INPUT MATERIAL
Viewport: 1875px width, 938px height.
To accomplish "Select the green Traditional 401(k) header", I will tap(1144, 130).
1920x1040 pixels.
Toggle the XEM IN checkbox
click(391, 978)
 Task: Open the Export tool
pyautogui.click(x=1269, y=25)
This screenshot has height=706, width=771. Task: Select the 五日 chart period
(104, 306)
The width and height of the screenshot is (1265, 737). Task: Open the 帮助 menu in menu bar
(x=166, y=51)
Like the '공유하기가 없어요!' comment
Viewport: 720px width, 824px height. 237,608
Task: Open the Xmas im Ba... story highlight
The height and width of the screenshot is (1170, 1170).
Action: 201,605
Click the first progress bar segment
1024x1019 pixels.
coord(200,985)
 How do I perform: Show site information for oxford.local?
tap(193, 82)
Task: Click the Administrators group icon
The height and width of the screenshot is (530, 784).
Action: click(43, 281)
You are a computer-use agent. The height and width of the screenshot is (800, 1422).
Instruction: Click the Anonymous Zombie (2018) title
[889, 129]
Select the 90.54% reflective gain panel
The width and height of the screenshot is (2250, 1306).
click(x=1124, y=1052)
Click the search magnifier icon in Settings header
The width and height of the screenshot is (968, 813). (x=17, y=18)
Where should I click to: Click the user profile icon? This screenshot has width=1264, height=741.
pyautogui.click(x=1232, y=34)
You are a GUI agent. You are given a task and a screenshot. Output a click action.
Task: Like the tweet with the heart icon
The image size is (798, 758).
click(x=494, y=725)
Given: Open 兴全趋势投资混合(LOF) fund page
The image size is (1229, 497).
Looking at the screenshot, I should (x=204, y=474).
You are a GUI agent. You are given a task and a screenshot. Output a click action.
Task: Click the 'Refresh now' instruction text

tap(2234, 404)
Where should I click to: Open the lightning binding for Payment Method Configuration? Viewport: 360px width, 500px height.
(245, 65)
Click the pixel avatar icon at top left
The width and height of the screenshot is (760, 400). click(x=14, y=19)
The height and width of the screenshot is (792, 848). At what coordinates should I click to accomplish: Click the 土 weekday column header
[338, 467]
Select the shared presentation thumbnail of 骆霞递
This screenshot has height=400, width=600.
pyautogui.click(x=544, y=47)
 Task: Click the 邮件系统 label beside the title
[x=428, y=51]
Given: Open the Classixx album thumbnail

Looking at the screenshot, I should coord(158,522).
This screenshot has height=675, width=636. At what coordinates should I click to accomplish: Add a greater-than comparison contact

EXERCISE GOAL
All lines from the one containing "Task: Click the Administrators group icon" through the final line of the records above are to be set down exactly, and no other line is to appear.

TASK RESPONSE
Task: Click the Administrators group icon
The height and width of the screenshot is (530, 784).
Action: click(43, 281)
You are a computer-use agent. The height and width of the screenshot is (800, 1422).
Instruction: Click the Anonymous Zombie (2018) title
[889, 129]
Select the 90.54% reflective gain panel
The width and height of the screenshot is (2250, 1306).
click(x=1124, y=1052)
Click the search magnifier icon in Settings header
The width and height of the screenshot is (968, 813). (x=17, y=18)
Where should I click to: Click the user profile icon? This screenshot has width=1264, height=741.
pyautogui.click(x=1232, y=34)
You are a GUI agent. You are given a task and a screenshot. Output a click action.
Task: Like the tweet with the heart icon
The image size is (798, 758).
click(x=494, y=725)
Given: Open 兴全趋势投资混合(LOF) fund page
The image size is (1229, 497).
Looking at the screenshot, I should (x=204, y=474).
You are a GUI agent. You are given a task and a screenshot. Output a click action.
Task: Click the 'Refresh now' instruction text

tap(2234, 404)
Where should I click to: Open the lightning binding for Payment Method Configuration? Viewport: 360px width, 500px height.
(245, 65)
Click the pixel avatar icon at top left
The width and height of the screenshot is (760, 400). click(x=14, y=19)
The height and width of the screenshot is (792, 848). At what coordinates should I click to accomplish: Click the 土 weekday column header
[338, 467]
Select the shared presentation thumbnail of 骆霞递
This screenshot has height=400, width=600.
pyautogui.click(x=544, y=47)
 Task: Click the 邮件系统 label beside the title
[x=428, y=51]
Given: Open the Classixx album thumbnail

Looking at the screenshot, I should coord(158,522).
This screenshot has height=675, width=636. At what coordinates should I click to accomplish: Add a greater-than comparison contact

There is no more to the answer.